**What to do**
The line containing "The image size is (1115, 731)." marks the end: extract everything from the first line of the data through that line, exactly, with no pictures.

**Material shown**
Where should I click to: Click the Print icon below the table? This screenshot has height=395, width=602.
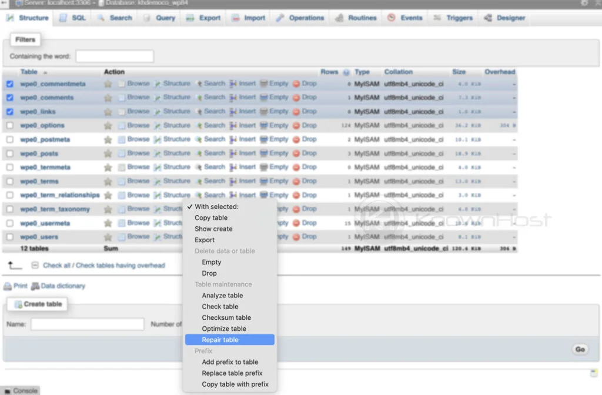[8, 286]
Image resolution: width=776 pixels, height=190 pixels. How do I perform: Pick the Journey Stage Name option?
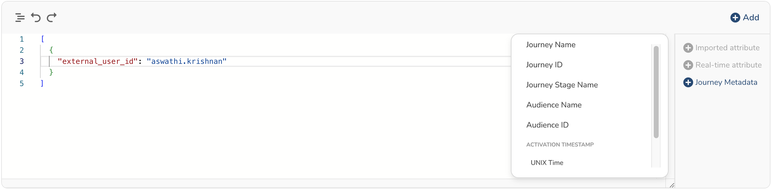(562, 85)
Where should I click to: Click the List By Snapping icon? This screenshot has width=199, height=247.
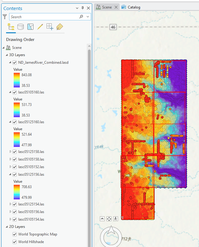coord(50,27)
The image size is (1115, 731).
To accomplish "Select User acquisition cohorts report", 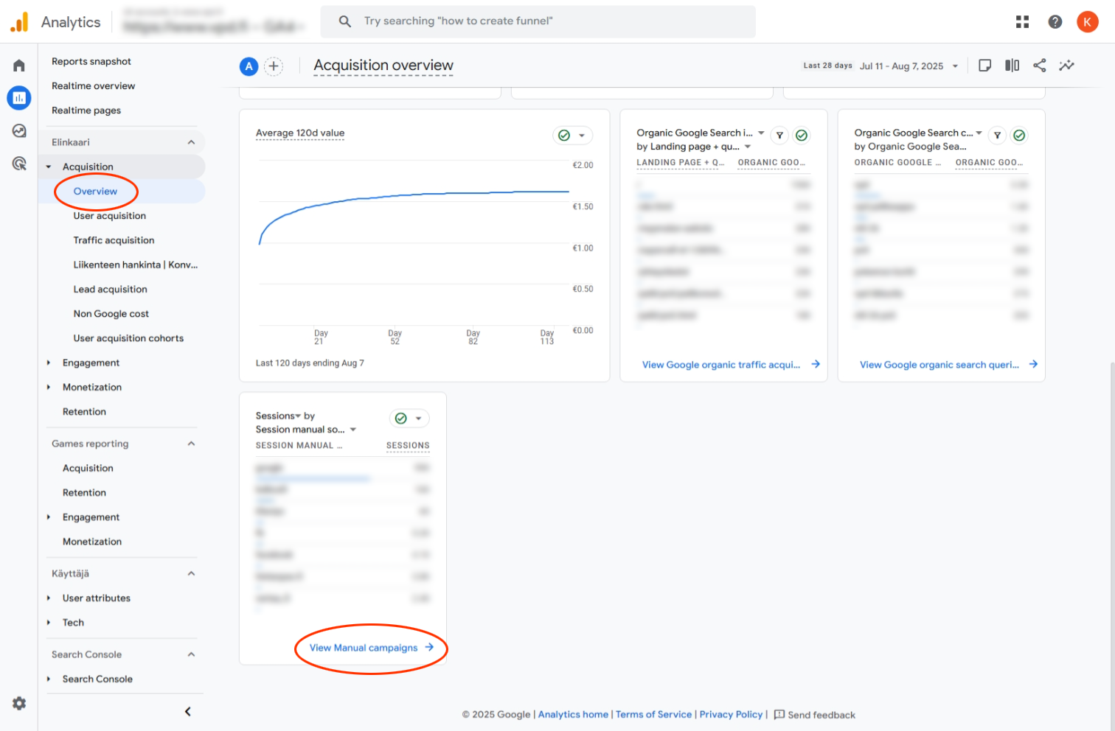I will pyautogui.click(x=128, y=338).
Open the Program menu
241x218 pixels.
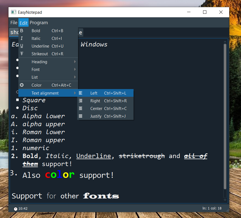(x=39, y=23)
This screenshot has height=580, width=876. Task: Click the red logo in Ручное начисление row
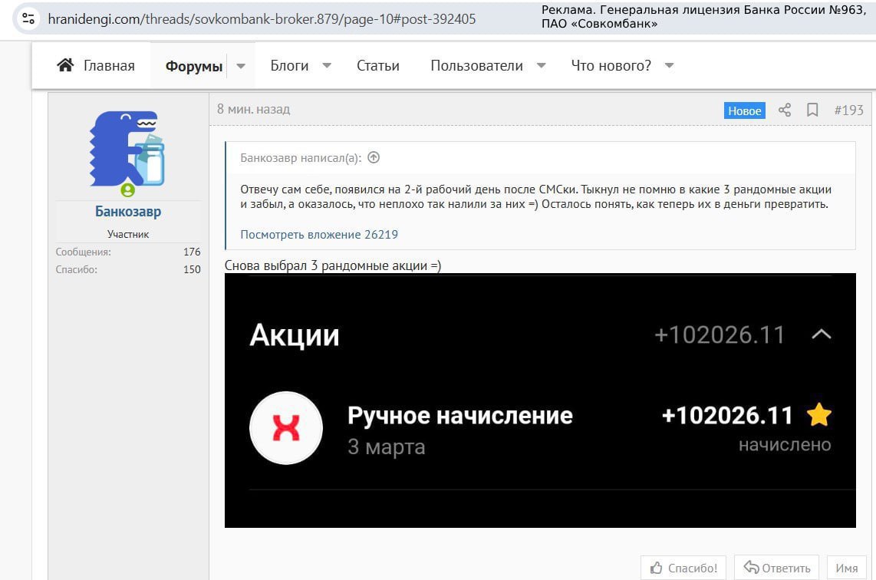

**Solution for this exercise**
Where should I click to: Click the Print icon below the table? This screenshot has height=395, width=602.
[8, 286]
Image resolution: width=776 pixels, height=190 pixels. How do I perform: Pick the Journey Stage Name option?
(562, 85)
Where should I click to: Click the List By Snapping icon? This screenshot has width=199, height=247.
coord(50,27)
The image size is (1115, 731).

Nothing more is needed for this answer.